I recently moved to a new city in California. Today I went to the dealer for 30K maintenance. I do maintenance every 5K, at the previous dealer it costs no more than $300.
He told me 30K maintenance is very important, and I was surprised they charged me almost $2000, and the service I got is:
1. Coolant Fluid Exchange
2. 4-Wheel Alignment
3. Prefered 30K mile service (I have no idea what is this)

I think this price is definitely too expensive, but have no idea how much should 30K service usually costs.
Is it just expensive in California?


----------



## rogoman (Dec 16, 2004)

30K maintenance is not much different then the 5K except the CVT fluid should be replaced every 30K which most dealers don't generally tell you about. The maintenance schedule just says to inspect it every 5K. Even with the CVT drain/fill the price should be in the range of $300 - $500 at the most.

The CVT drain/fill is very important. To enhance longevity, the CVT fluid should always be replaced every 30,000 mi. When the fluid stays in too long, the chemical properties of the fluid get compromised and it can no longer provide the needed functionality that's so needed between the steel belt and the cones. The fluid has two great enemies, overheated fluid is one of them caused by excessive jack-rabbit starts, pulling a heavy load, being stuck in snow trying to get out, etc. The other is shearing force generated by normal operation of the belt, which increases on hills or with a load. You can generally deduce that by looking at the fluid; if it's very dark brown and has a burnt odor, it's shot! Anybody who believes the advertising about "lifetime fluid" is doomed to a dead tranny around 100K, maybe less.


----------



## remanaz (10 mo ago)

I had just been on my local dealers service site and remembered they had a few services shown with prices. I just went back and looked to see if any of those are listed. This is in AZ and not Cali though. A 4 wheel alignment is $129 and a CVT fluid exchange is $249. Oil change with synthetic, I am assuming that would be part of the 30k, is $79. They do not list coolant flush but I wouldn't be surprised if they did not charge up to $200. I wonder what else is in that 30K service.


----------



## Oldcivicjoe (Jun 21, 2021)

CA dealer labor rates are extremely high, some go as high as $220 per hour, and the service writers often times get fired if they dont screw enough people out of their money every month, of the 10 or 12 I did stints at only 1 was honest.

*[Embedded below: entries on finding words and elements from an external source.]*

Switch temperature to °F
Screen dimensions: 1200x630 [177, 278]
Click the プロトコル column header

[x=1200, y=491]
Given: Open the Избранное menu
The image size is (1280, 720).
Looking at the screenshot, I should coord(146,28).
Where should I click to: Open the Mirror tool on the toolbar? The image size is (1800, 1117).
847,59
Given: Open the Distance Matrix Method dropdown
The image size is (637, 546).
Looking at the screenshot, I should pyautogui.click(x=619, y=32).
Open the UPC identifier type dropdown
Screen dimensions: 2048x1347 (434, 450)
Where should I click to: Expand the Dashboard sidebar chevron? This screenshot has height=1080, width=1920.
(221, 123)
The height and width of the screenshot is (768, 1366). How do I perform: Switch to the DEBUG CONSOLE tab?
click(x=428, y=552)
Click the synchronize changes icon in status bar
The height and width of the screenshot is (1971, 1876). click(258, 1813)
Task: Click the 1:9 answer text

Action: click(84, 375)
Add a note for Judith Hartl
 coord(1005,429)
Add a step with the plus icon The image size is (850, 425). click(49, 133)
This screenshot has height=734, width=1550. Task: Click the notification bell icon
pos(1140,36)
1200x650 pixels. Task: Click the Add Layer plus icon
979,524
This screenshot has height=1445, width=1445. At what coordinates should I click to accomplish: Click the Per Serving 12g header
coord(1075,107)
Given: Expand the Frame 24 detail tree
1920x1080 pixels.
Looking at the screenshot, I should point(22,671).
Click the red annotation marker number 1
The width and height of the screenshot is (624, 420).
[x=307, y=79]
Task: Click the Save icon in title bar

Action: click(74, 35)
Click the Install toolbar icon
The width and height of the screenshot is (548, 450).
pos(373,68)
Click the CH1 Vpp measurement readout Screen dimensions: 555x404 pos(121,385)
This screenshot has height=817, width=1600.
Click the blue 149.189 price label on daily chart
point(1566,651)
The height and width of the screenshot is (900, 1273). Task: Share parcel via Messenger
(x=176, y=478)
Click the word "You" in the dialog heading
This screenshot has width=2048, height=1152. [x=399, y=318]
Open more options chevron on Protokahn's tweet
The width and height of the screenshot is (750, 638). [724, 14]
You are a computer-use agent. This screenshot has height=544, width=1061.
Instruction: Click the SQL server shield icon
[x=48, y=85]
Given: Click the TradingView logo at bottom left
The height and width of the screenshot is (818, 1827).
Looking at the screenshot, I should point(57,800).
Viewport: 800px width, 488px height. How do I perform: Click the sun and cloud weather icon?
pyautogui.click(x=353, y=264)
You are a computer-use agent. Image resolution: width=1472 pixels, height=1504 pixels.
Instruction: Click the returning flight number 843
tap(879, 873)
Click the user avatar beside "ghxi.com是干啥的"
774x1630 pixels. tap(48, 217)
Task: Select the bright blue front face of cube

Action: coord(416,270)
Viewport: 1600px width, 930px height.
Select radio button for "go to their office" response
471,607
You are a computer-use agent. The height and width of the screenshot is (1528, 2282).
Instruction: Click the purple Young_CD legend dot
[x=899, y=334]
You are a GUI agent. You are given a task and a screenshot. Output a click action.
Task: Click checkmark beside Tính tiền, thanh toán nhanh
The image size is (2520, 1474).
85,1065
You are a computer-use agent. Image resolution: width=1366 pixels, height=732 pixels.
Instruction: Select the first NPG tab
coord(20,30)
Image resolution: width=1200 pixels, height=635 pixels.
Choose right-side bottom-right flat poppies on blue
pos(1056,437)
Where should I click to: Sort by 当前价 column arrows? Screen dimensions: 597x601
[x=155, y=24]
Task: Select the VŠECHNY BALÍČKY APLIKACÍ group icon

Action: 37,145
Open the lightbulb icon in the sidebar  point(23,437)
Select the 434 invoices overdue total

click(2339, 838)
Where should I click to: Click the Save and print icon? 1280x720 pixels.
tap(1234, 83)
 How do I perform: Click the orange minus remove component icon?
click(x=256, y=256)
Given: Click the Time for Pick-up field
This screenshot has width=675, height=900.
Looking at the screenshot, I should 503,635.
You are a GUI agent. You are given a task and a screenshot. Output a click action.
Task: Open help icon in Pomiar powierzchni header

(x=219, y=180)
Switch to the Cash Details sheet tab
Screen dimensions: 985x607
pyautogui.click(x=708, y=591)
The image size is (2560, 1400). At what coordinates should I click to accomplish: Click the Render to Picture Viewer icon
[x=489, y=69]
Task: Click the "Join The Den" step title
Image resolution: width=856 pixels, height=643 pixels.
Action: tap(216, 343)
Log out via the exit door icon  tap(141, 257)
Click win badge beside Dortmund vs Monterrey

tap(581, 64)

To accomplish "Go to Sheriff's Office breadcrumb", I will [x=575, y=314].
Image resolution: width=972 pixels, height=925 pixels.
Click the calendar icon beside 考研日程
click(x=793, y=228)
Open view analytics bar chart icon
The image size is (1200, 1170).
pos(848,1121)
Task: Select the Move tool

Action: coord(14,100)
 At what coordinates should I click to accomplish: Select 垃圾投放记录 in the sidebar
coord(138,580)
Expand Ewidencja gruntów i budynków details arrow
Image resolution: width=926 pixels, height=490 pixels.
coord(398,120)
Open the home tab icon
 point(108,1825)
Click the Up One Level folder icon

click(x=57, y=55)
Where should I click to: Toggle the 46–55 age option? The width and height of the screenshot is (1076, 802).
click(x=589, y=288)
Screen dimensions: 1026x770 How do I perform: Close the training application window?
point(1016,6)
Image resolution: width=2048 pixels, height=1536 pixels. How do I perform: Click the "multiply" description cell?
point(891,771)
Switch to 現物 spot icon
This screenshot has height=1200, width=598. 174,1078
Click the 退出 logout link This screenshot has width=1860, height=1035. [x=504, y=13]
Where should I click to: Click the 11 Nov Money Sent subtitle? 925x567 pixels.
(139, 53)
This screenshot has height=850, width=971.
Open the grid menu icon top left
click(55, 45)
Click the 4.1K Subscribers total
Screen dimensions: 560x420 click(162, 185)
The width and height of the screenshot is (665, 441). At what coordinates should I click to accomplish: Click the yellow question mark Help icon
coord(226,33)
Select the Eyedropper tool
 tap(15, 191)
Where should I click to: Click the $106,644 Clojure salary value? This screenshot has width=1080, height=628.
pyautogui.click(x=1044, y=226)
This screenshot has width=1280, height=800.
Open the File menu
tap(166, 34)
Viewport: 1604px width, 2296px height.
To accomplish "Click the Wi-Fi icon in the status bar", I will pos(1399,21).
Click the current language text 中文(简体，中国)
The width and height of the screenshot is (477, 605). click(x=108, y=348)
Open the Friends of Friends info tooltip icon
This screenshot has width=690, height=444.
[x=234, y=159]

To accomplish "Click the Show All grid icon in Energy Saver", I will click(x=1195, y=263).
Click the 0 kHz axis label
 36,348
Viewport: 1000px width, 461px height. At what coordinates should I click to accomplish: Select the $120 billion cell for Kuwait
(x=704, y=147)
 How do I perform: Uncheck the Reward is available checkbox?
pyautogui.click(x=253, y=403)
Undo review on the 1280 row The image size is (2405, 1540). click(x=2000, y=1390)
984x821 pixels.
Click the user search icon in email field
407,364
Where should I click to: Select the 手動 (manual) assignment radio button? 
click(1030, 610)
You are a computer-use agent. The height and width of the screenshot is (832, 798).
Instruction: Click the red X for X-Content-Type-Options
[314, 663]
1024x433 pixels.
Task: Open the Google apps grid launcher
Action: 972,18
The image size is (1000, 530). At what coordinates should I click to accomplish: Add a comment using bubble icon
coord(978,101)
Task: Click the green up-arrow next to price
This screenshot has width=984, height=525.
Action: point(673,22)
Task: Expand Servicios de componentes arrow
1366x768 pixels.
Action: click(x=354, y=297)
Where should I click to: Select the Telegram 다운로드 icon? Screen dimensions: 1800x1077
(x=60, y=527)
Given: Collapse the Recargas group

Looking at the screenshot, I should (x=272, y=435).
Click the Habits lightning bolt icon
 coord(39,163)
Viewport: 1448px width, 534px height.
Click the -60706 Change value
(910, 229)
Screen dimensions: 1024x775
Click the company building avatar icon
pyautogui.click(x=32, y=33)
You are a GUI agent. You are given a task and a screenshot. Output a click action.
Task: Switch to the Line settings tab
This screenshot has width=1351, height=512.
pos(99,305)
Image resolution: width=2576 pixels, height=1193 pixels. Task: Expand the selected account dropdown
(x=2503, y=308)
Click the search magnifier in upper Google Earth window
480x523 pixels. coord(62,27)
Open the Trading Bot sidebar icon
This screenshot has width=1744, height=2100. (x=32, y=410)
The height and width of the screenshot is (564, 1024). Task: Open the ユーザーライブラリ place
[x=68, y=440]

Sad fact is they pay so much for real estate here they NEED to screw over as many people as possible to turn a profit. That being said I'd be asking exactly what was done in the 30k service, then be looking labor times for those things up, adding totals and calling the BBB, as well as the cities chamber of commerce.


----------



## nacy9 (5 mo ago)

I don't think it's because you're in California.You should go to a few more stores and ask.


----------